Sferracavallo, Palermo
Wednesday, June 15th
8:50am

Sferracavallo only has one supermarket – a dusky little place with two aisles and a lot of vacant shelf space, with a charcuterie counter at the back, rows of sunscreen at the front, and one sullen cashier manning the checkout with her no-bullshit, frosty gaze. The thing is, even in dingy little supermarkets, in tiny nowhere towns, you can still find grocery gold – palm-sized balls of mozzarella for 50 cents; fresh ricotta spooned into parchment paper and sold by weight; long, thin slices of prosciutto cotto; yogurts with interesting flavour combinations (hazelnut/fig is brilliant), not to mention a selection of totally acceptable table wine for under 5 euros a bottle.

At the cash register, a woman noticed the bottle of San Benedetto iced tea that I’d plunked onto the conveyor belt. “È buono questo. Lo comprato anch’io”, pointing to the stash of iced tea bottles in her cart. She tells me that she sometimes makes iced tea at home from scratch – black tea, lemon juice, un po di zucchero – hinting that her decision to get the store-bought stuff usually depends on how much is in the bank account. We start talking a little about the increase in food prices and the economic difficulties in Italy, and more specifically Sicily. My Italian is rusty and stunted in dialect, but we seem to understand eachother. At some point she mentions arrangiarsi, or the ability to “arrange oneself”, to manage, to get by with what you have (in French, se débrouiller). We talk about how cooking at home is such an important part of arrangiarsi, as an expression of self-reliance and self-sufficiency.

As we talk, I think about the exorbitant 18 euros I spent on restaurant ravioli last night, at one of the few places in town whose entrance is plastered in Trip Advisor stickers. My stomach sinks a little just thinking about it. Apprehensive of making the same mistake today for lunch, I turn to the idea of arrangiarsi. Before the woman leaves with her groceries, I ask her if there’s a produce vendor in town. I follow her outside the store, where she points down the street, “dritto e poi a destra“.

There, under the shade of big, colourful awnings, are a series of fruit and vegetable stands.
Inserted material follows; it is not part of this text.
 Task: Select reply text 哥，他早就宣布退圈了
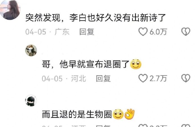86,64
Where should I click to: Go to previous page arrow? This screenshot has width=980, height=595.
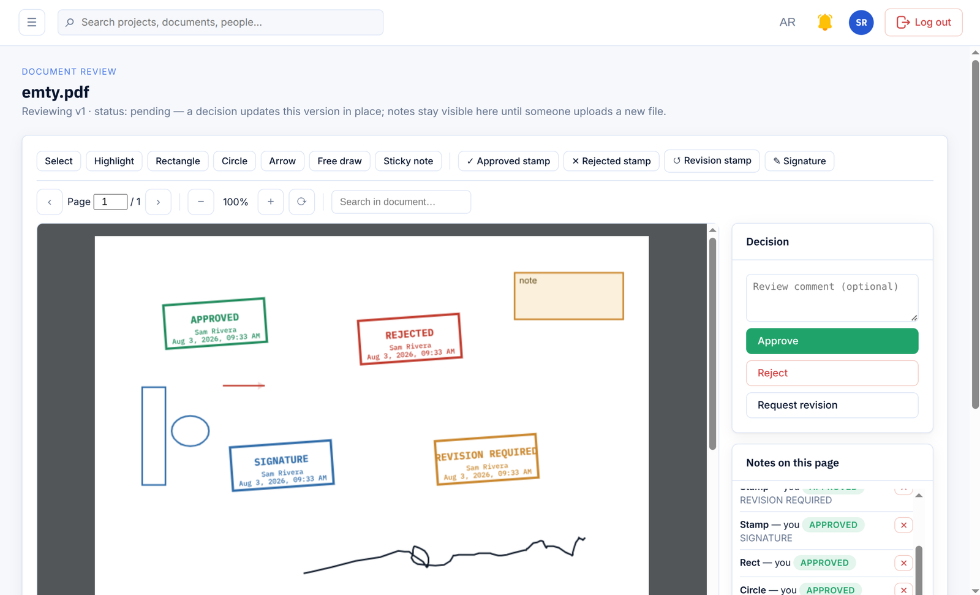click(x=50, y=202)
Vendors call out to customers and stride back and forth behind rows of wooden crates stacked with Sicilian produce – broad beans, peaches, vine-ripened tomatoes, eggplant, fresh garlic, onion and basil. It’s my first time encountering fragolini, delicate, wild strawberries that have centres closer to ripe, mashed banana. Then there is the mammoth cucuzza, a mild, Sicilian zucchini, grown several feet long, along with their silky, tender leaves called tenumeri, often used in soups. After selecting a few things, including a big bunch of basil that I haggled down from 1.50€ (astronomical, aka “tourist price”) to 0.50€ (closer to the norm), I ask the vendor for some garlic. He brings me a whole braid, with about ten bulbs on it. I laugh, “Oh no…solo uno per favore“, explaining that I’m only here for a few days. He says they don’t normally sell them a l’unità, but then shrugs and snaps ones off from the braid, tossing it into my bag. When I offer to pay him for it, but he shoos away my offer, “Va bene, signorina“.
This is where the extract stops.